Government urged to strengthen rubber manufacturing sector
04 Mar 2024
The government needs to introduce value-added and transformation in the rubber industry to ensure the competitiveness of the commodity, said Tenom Member of Parliament Riduan Rubin.
Riduan lamented that the current drop in rubber prices to around RM2.80 has resulted in many rubber tappers refusing to continue and shifting to other crops, causing the country to incur losses of about RM2.3 billion due to the lack of rubber output from 425,000 hectares of extensive plantations.
According to him, the problem stems from rubber prices influenced by middlemen and the difficulty for the government to control world market prices.

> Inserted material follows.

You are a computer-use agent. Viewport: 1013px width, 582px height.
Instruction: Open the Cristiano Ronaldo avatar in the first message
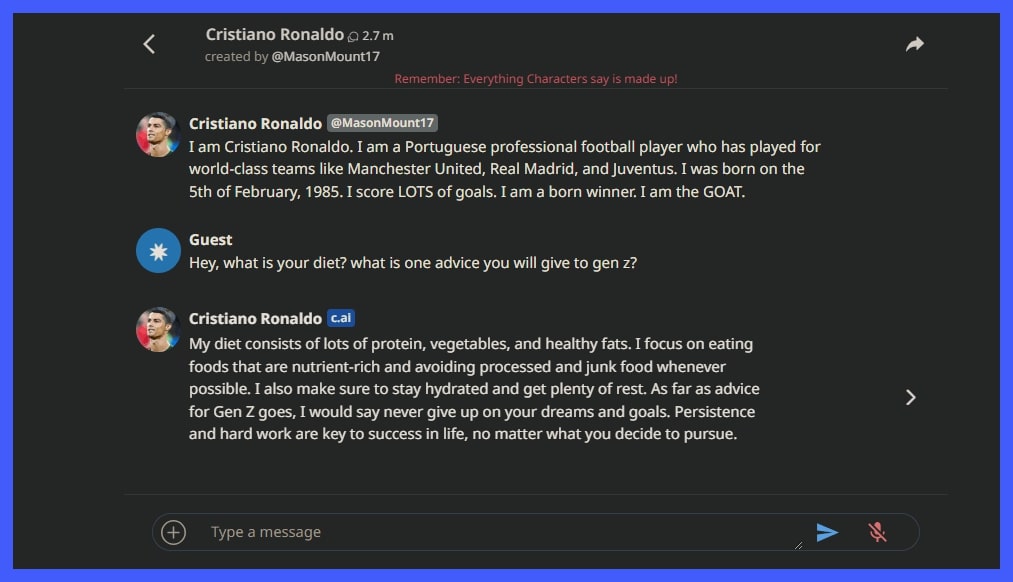158,134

“Therefore, the government should focus on strengthening the local rubber manufacturing sector, especially in the production of local brand tires, similar to what the government has done through the implementation of the national automotive policy that has successfully produced Proton.
“Efforts need to be made to produce local brand tires to ensure a ‘game changer’ or transformation in the rubber industry to keep it globally competitive,” he said when debating the Royal Address in the Parliament last week.

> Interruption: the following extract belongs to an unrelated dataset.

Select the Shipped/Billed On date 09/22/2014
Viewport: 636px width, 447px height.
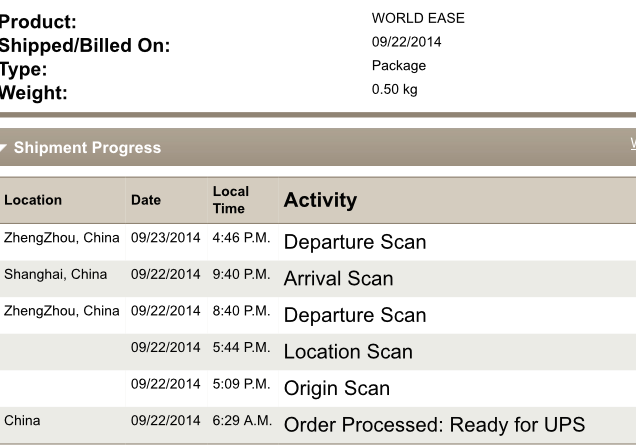tap(406, 42)
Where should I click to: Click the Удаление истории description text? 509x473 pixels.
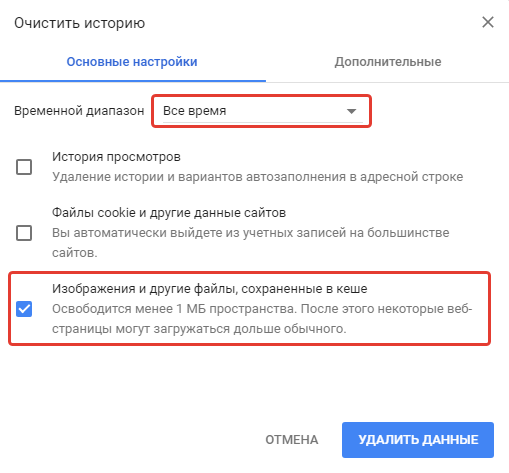(x=257, y=177)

According to Riduan, a mechanism that the government can implement is through injecting funds or loans from the government to industrial entrepreneurs and rubber-based product manufacturers.
He said this was implemented by the Thai government in 2016 through a loan of 15 billion baht or around RM1.78 billion at the prevailing exchange rate at that time for the glove, tire and rubber product manufacturing sector.
“This loan is given with the condition that rubber industry entrepreneurs must use four tons of rubber each year for one million baht (RM119,000) in an easy loan.
“I believe initiatives like this can increase the use of domestic rubber and indirectly raise rubber prices to a more competitive level,” he emphasized.
He expressed concern that if immediate action is not taken by the government, the industry will eventually be buried due to rubber planters shifting to more profitable crops.